“The large shortfall of employment relative to its maximum level has imposed huge burdens on all too many American households and represents a substantial social cost. In addition, prolonged economic weakness could harm the economy’s productive potential for years to come. The long-term unemployed can see their skills erode, making these workers less attractive to employers. If these jobless workers were to become less employable, the natural rate of unemployment might rise or, to the extent that they leave the labor force, we could see a persistently lower rate of labor force participation.”
– Janet L. Yellen, Vice-Chair, US Federal Reserve, March 4, 2013
It is graduation time, and this morning finds me swimming in a sea of fresh young faces as a young friend graduates, along with a thousand classmates. But to what? I concluded my final formal education efforts in late 1974, in the midst of a stagflationary recession, so it was not the best of times to be looking for work. It turned out that I had a far different future ahead of me than I envisioned then. But I would trade places with any of those kids who graduated today, as my vision of the next 40 years is actually very optimistic. With all the advances in healthcare, technology, and communications that have come and will come, they will get to embrace a world full of opportunity; and yet, this generation is starting out with more than just a minor economic handicap.
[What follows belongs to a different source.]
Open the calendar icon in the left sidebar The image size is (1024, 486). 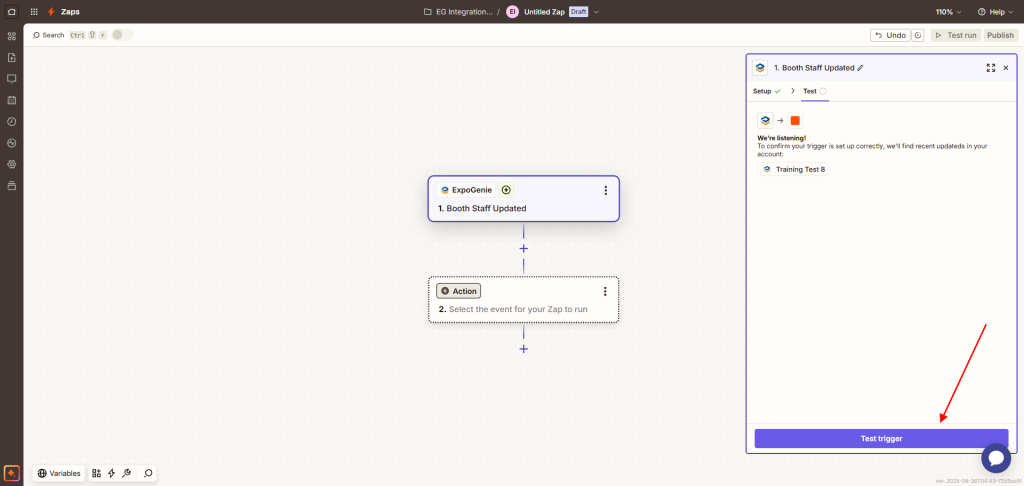(x=12, y=100)
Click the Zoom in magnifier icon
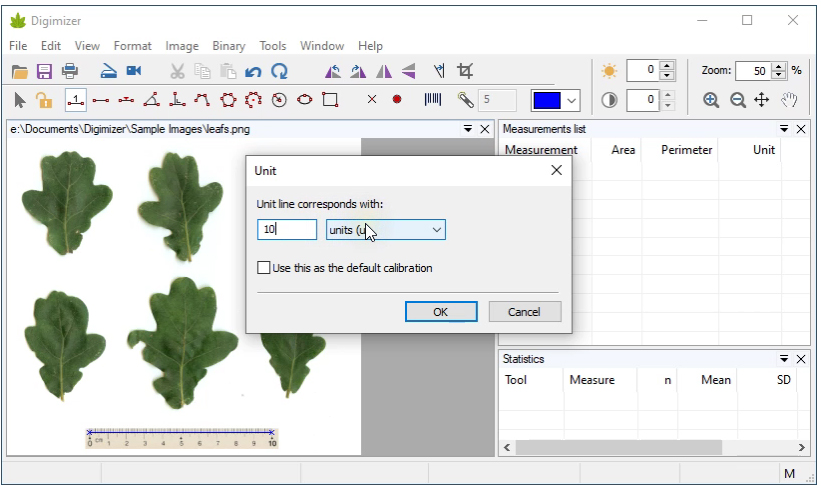Screen dimensions: 821x491 point(711,100)
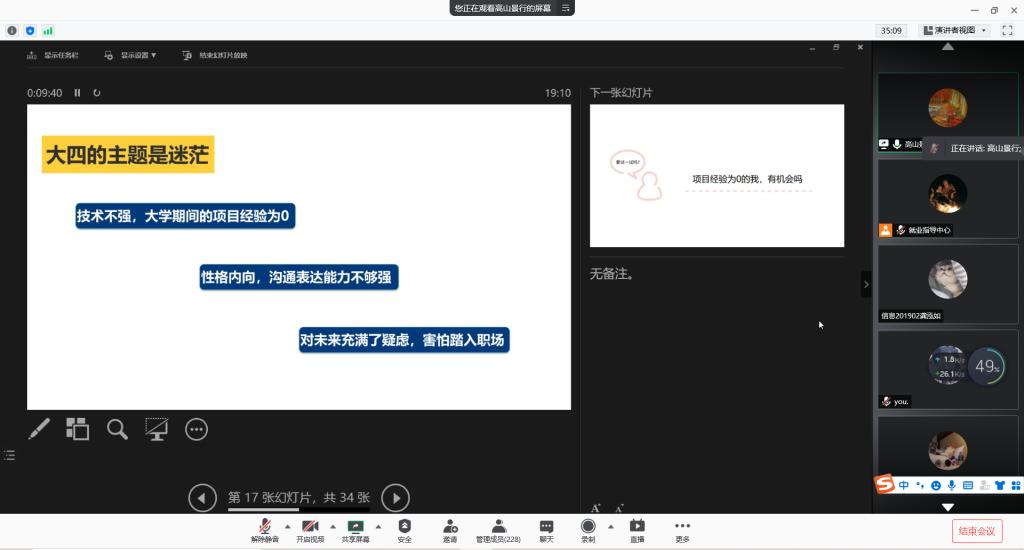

This week’s letter will explore changes in the work marketplace, changes that generated quite a lot of discussion at last week’s Strategic Investment Conference. At the end of the letter I will also provide a link for qualified investors to listen in on a webinar conversation between Kyle Bass and me on another of the main topics last week: Japan. This is one you’ll want to tune in to. (Warning: this letter will read fast but print long, as there are more than the usual number of charts and graphs, though the word count is actually shorter than usual.)
And a quick note up front on Japan. As of the last two weeks, Japanese investors are now net buyers of foreign bonds, and the yen has broken through 100 to the dollar. I think what is happening in Japan is going to be the nexus of a global flow of cash that will be unlike any we have ever seen. Attention MUST be paid. It is windshield time.
How do we get to full employment and improved national education from the launching point of David Rosenberg’s very recent call (at the conference and elsewhere) that we will soon see inflation and the onset of a bond bear market? I must say that he surprised a few of us with his conversion from bond bull to bond bear. But the reason why he converted surprised us even more. I am not going to be able to do justice to his impeccably reasoned, highly detailed presentation in this short space, but let me hit some highlights.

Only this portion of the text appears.